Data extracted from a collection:
((

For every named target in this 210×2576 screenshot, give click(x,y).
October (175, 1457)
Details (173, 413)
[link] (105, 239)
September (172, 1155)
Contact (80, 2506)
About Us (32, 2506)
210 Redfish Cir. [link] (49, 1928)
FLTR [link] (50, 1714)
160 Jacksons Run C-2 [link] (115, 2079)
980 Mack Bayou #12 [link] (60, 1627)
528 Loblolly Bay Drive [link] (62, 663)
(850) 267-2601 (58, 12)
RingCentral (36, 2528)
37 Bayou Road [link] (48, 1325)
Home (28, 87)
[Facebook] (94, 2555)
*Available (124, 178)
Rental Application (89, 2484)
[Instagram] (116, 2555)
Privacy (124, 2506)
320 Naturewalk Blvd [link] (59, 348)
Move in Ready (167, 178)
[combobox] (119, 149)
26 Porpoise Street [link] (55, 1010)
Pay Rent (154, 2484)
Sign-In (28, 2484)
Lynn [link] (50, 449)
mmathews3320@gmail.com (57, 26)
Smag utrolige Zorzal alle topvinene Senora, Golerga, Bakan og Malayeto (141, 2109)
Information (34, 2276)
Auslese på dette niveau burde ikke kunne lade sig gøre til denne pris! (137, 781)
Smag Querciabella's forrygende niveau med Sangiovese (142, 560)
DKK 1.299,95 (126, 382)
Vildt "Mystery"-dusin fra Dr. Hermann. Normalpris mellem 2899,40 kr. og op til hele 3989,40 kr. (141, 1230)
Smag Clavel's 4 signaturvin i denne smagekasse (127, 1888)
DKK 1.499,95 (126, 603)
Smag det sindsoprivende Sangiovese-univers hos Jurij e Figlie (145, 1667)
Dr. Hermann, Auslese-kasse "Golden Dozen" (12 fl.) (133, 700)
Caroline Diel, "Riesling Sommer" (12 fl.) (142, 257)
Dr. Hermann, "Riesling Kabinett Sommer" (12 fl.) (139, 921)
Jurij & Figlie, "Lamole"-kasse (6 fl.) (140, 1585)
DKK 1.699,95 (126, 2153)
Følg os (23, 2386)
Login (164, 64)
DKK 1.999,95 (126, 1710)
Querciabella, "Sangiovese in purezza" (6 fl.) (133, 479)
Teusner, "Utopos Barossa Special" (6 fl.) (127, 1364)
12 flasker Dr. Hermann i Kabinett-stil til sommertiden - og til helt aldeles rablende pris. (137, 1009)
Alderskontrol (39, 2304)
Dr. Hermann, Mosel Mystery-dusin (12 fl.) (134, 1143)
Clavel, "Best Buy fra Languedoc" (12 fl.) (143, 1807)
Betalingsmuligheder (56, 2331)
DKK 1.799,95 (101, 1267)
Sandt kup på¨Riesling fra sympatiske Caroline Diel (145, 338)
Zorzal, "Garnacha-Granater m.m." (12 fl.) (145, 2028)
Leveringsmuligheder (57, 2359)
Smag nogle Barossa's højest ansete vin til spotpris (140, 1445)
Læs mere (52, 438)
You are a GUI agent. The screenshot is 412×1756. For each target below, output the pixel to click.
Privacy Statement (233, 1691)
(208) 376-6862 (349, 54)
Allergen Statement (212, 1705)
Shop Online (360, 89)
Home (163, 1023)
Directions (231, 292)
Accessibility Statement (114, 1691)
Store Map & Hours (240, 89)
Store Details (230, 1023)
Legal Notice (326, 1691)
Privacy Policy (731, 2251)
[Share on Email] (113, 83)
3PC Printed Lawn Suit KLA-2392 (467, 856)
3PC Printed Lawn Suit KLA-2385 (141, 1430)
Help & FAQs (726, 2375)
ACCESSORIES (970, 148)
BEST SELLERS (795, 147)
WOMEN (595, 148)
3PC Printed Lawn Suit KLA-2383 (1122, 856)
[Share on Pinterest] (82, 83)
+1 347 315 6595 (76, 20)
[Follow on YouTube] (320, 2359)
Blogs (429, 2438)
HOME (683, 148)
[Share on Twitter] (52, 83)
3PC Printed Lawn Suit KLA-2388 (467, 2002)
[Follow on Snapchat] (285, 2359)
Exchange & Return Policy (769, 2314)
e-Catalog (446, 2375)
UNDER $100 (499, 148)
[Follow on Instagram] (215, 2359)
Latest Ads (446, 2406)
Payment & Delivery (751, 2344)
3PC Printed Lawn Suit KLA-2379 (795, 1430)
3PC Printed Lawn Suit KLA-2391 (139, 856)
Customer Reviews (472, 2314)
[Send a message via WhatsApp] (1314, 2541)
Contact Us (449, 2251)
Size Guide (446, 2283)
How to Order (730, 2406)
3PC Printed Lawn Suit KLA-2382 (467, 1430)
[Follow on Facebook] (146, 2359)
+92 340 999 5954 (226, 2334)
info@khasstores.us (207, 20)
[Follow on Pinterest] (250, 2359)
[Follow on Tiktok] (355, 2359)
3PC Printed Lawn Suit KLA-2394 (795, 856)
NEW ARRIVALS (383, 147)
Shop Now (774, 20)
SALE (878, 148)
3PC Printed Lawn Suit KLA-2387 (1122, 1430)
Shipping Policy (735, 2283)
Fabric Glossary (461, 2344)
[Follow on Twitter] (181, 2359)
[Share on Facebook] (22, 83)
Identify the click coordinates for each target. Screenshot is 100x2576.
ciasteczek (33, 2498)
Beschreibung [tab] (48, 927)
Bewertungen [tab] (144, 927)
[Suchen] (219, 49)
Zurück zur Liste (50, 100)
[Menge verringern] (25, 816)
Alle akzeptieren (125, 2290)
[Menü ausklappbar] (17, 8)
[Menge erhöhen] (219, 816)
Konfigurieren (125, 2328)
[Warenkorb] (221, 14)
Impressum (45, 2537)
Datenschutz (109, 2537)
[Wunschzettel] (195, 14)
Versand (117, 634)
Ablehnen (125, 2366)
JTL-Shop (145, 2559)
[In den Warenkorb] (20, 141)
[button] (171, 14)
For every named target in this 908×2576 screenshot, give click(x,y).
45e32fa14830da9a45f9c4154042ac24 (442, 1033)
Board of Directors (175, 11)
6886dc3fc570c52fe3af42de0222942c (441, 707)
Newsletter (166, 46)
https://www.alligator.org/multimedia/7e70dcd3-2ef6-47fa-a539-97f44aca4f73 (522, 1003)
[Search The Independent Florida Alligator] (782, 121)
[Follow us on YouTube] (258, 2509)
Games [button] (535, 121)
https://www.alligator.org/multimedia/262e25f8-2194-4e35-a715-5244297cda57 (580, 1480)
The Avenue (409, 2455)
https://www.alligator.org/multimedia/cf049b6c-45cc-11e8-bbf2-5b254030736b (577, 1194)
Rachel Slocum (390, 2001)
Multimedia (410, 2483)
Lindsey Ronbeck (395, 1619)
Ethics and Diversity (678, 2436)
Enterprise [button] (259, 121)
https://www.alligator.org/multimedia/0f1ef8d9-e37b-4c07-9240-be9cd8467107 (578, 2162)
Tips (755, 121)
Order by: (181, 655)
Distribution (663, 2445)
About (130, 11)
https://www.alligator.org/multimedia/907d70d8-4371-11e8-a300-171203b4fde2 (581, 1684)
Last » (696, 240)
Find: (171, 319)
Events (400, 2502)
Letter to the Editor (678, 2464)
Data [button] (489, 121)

))

◆ WHAT IS NEEDED
Reply with the lines from the first line of the entries through the line that contains "DKK 1.499,95 (126, 603)", repeated exactly with both ends kept, and with nothing else.

◆ RESULT OF THE EXERCISE
For every named target in this 210×2576 screenshot, give click(x,y).
October (175, 1457)
Details (173, 413)
[link] (105, 239)
September (172, 1155)
Contact (80, 2506)
About Us (32, 2506)
210 Redfish Cir. [link] (49, 1928)
FLTR [link] (50, 1714)
160 Jacksons Run C-2 [link] (115, 2079)
980 Mack Bayou #12 [link] (60, 1627)
528 Loblolly Bay Drive [link] (62, 663)
(850) 267-2601 (58, 12)
RingCentral (36, 2528)
37 Bayou Road [link] (48, 1325)
Home (28, 87)
[Facebook] (94, 2555)
*Available (124, 178)
Rental Application (89, 2484)
[Instagram] (116, 2555)
Privacy (124, 2506)
320 Naturewalk Blvd [link] (59, 348)
Move in Ready (167, 178)
[combobox] (119, 149)
26 Porpoise Street [link] (55, 1010)
Pay Rent (154, 2484)
Sign-In (28, 2484)
Lynn [link] (50, 449)
mmathews3320@gmail.com (57, 26)
Smag utrolige Zorzal alle topvinene Senora, Golerga, Bakan og Malayeto (141, 2109)
Information (34, 2276)
Auslese på dette niveau burde ikke kunne lade sig gøre til denne pris! (137, 781)
Smag Querciabella's forrygende niveau med Sangiovese (142, 560)
DKK 1.299,95 (126, 382)
Vildt "Mystery"-dusin fra Dr. Hermann. Normalpris mellem 2899,40 kr. og op til hele 3989,40 kr. (141, 1230)
Smag Clavel's 4 signaturvin i denne smagekasse (127, 1888)
DKK 1.499,95 (126, 603)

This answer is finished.